*** RECORDED INFORMATION Section Begins ***
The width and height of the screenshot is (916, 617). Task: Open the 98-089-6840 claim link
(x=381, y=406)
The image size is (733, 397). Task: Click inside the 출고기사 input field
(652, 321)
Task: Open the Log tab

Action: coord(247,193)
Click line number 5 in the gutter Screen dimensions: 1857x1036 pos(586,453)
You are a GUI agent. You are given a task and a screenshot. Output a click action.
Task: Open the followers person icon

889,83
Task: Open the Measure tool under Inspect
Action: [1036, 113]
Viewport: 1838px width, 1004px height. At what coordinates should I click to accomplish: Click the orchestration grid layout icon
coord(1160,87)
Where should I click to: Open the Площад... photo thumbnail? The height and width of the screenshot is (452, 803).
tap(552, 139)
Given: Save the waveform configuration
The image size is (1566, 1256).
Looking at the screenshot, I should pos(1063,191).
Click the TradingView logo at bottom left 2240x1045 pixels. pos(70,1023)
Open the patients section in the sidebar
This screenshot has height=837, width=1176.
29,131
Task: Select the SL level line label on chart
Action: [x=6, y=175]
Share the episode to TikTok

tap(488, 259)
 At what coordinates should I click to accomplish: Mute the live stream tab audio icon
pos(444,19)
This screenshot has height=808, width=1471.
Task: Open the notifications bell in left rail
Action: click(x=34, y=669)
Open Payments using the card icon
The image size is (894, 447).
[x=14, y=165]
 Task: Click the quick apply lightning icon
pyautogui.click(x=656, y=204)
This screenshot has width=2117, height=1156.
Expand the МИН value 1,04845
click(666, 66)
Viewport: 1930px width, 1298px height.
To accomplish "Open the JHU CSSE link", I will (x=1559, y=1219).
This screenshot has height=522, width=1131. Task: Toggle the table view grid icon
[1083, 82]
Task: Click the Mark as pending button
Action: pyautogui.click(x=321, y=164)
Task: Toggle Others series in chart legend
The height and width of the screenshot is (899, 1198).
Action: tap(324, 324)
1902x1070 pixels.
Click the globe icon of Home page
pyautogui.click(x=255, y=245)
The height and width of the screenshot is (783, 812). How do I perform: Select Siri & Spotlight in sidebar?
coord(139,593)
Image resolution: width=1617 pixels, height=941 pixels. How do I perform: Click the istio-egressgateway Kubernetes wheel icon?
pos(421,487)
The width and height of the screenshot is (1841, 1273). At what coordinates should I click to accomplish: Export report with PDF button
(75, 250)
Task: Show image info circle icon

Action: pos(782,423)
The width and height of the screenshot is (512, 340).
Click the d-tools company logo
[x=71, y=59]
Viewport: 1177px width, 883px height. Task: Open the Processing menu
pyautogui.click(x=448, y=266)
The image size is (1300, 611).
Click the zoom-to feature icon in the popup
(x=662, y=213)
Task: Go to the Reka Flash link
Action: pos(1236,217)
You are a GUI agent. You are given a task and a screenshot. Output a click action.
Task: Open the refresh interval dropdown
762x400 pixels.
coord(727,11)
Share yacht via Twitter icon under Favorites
*** RECORDED INFORMATION Section Ends ***
**ABOUT THIS EXERCISE**
Every line above should be duplicated exactly as it stands.

**ANSWER SECTION**
The width and height of the screenshot is (916, 617). Task: Open the 98-089-6840 claim link
(x=381, y=406)
The image size is (733, 397). Task: Click inside the 출고기사 input field
(652, 321)
Task: Open the Log tab

Action: coord(247,193)
Click line number 5 in the gutter Screen dimensions: 1857x1036 pos(586,453)
You are a GUI agent. You are given a task and a screenshot. Output a click action.
Task: Open the followers person icon

889,83
Task: Open the Measure tool under Inspect
Action: [1036, 113]
Viewport: 1838px width, 1004px height. At what coordinates should I click to accomplish: Click the orchestration grid layout icon
coord(1160,87)
Where should I click to: Open the Площад... photo thumbnail? The height and width of the screenshot is (452, 803).
tap(552, 139)
Given: Save the waveform configuration
The image size is (1566, 1256).
Looking at the screenshot, I should pos(1063,191).
Click the TradingView logo at bottom left 2240x1045 pixels. pos(70,1023)
Open the patients section in the sidebar
This screenshot has height=837, width=1176.
29,131
Task: Select the SL level line label on chart
Action: [x=6, y=175]
Share the episode to TikTok

tap(488, 259)
 At what coordinates should I click to accomplish: Mute the live stream tab audio icon
pos(444,19)
This screenshot has height=808, width=1471.
Task: Open the notifications bell in left rail
Action: click(x=34, y=669)
Open Payments using the card icon
The image size is (894, 447).
[x=14, y=165]
 Task: Click the quick apply lightning icon
pyautogui.click(x=656, y=204)
This screenshot has width=2117, height=1156.
Expand the МИН value 1,04845
click(666, 66)
Viewport: 1930px width, 1298px height.
To accomplish "Open the JHU CSSE link", I will (x=1559, y=1219).
This screenshot has height=522, width=1131. Task: Toggle the table view grid icon
[1083, 82]
Task: Click the Mark as pending button
Action: pyautogui.click(x=321, y=164)
Task: Toggle Others series in chart legend
The height and width of the screenshot is (899, 1198).
Action: tap(324, 324)
1902x1070 pixels.
Click the globe icon of Home page
pyautogui.click(x=255, y=245)
The height and width of the screenshot is (783, 812). How do I perform: Select Siri & Spotlight in sidebar?
coord(139,593)
Image resolution: width=1617 pixels, height=941 pixels. How do I perform: Click the istio-egressgateway Kubernetes wheel icon?
pos(421,487)
The width and height of the screenshot is (1841, 1273). At what coordinates should I click to accomplish: Export report with PDF button
(75, 250)
Task: Show image info circle icon

Action: pos(782,423)
The width and height of the screenshot is (512, 340).
Click the d-tools company logo
[x=71, y=59]
Viewport: 1177px width, 883px height. Task: Open the Processing menu
pyautogui.click(x=448, y=266)
The image size is (1300, 611).
Click the zoom-to feature icon in the popup
(x=662, y=213)
Task: Go to the Reka Flash link
Action: pos(1236,217)
You are a GUI agent. You are given a task and a screenshot. Output a click action.
Task: Open the refresh interval dropdown
762x400 pixels.
coord(727,11)
Share yacht via Twitter icon under Favorites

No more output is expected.